Saturday, November 2, 2019

Old and New (Sergei Eisenstein and Grigoriy Aleksandrov, 1929)


Eisenstein’s and Aleksandrov’s The Old and the New (or The General Line) makes now for astonishing if somewhat strange viewing, both enveloping and alienating. Following the evolution of a collective farm and the peasant woman who keeps pushing it forward, the film may stick in the mind largely as a series of set-piece milestones, such as the acquisition of the first milk separator, the first bull, the first tractor – the film establishes the specific economic significance of each step, while also positioning them as a form of dream-like release, so that the first spurting of cream becomes a fountain, one tractor becomes a formation of dozens, and the bull’s potency becomes (through a staged marriage to a flower-bedecked cow) that of the community as a whole (a visit to a modern state farm is positioned almost as a science-fiction trip to a smoothly facilitating future).
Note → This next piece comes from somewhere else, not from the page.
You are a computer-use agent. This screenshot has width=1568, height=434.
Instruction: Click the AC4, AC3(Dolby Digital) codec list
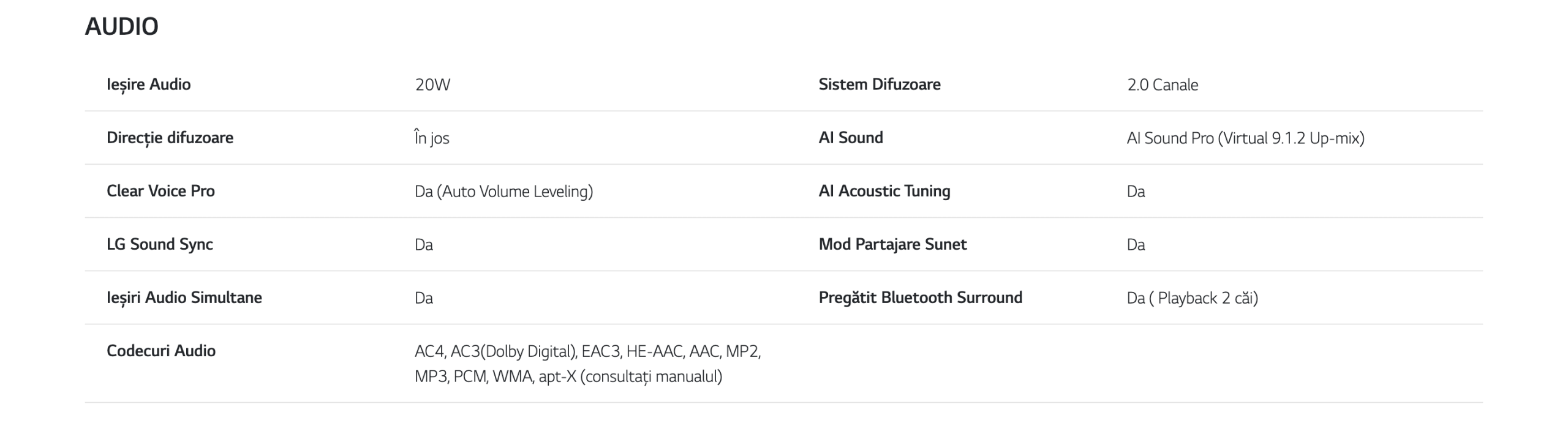coord(588,364)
But the scheme also encompasses cautionary near-nightmare: the initial application for the tractor drowns in gleefully-depicted bureaucracy, and there’s a stark evocation of witchcraft. The production history spanned a shift in governing ideology, and this results now in a film that always feels to be pushing to escape its propagandistic shackles, without denying their existence (or, to some extent at least, their validity). Few films contain as many vivid close-ups of care-worn faces, and in that respect it’s deeply humanly connected, but at other times it barely feels human at all (the villains and obstructionists often register more fully than the agents of progress). If viewed as history, then it’s a monument to a time when industrialization could be regarded as a tribute to the capacity of the land rather than as a pillaging of it; when physical labour could be alleviated without heralding a descent into narcissism; but at the same time it feels unshackled from any time and place at all, excepting that created through pure cinema.